→ Exercise prompt: In the listing below, find the line holding "WhatsApp (103, 2212)" and the line holding "52 (110, 2178)". Write out those two lines and all lines between, exactly, and nothing more.

→ Task material:
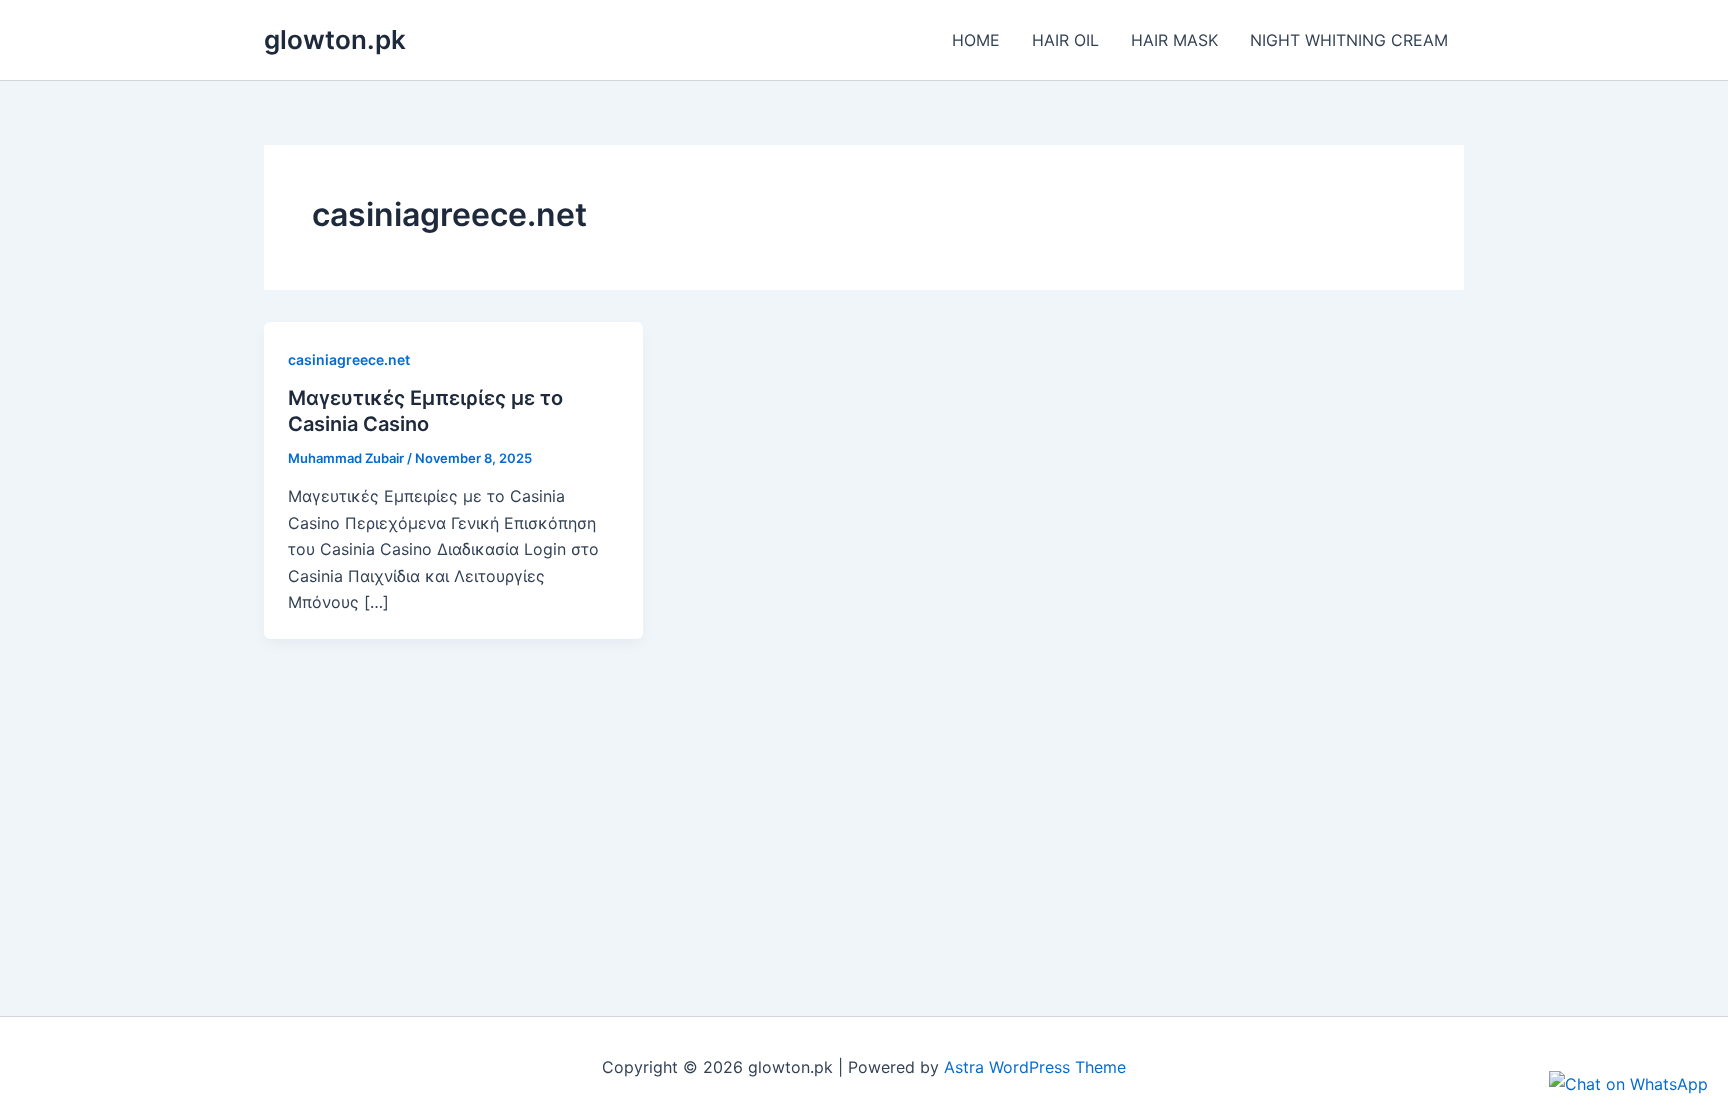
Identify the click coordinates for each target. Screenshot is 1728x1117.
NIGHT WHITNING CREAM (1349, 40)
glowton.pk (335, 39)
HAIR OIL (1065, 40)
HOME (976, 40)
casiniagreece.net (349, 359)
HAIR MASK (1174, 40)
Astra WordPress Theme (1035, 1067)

--

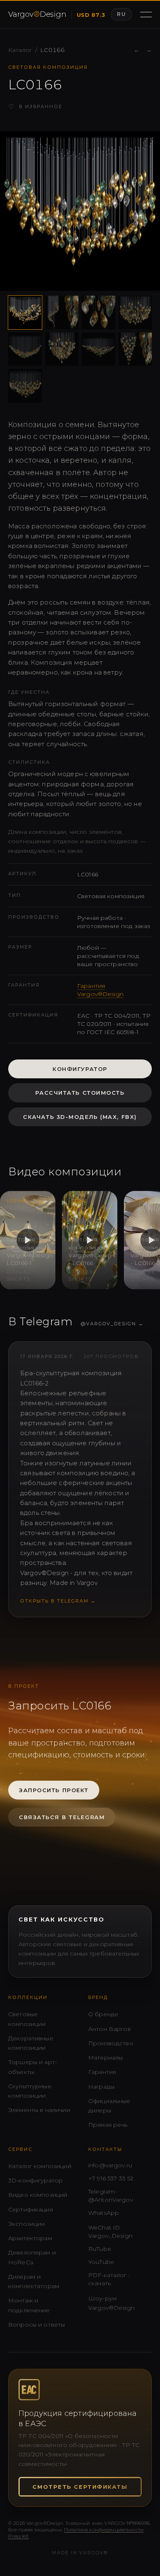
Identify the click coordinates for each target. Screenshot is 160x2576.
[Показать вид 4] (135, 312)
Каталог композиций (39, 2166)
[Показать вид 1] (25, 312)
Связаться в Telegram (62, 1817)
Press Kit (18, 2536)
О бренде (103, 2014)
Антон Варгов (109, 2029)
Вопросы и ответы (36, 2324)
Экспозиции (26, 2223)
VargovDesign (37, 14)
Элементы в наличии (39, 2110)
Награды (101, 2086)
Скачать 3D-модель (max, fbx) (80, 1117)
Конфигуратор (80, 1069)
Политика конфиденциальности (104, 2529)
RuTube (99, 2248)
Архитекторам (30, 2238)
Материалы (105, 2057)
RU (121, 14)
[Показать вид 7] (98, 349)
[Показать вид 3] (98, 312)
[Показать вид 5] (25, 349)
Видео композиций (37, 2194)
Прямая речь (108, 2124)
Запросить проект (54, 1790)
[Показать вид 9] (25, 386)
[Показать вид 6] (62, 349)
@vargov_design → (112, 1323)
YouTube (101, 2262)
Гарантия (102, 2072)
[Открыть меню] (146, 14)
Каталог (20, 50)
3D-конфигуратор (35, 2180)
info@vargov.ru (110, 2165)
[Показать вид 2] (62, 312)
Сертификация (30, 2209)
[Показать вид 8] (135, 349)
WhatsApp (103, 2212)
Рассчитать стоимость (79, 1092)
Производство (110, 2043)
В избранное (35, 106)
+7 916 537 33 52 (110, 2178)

→ Answer area:
WhatsApp (103, 2212)
Рассчитать стоимость (79, 1092)
Производство (110, 2043)
В избранное (35, 106)
+7 916 537 33 52 (110, 2178)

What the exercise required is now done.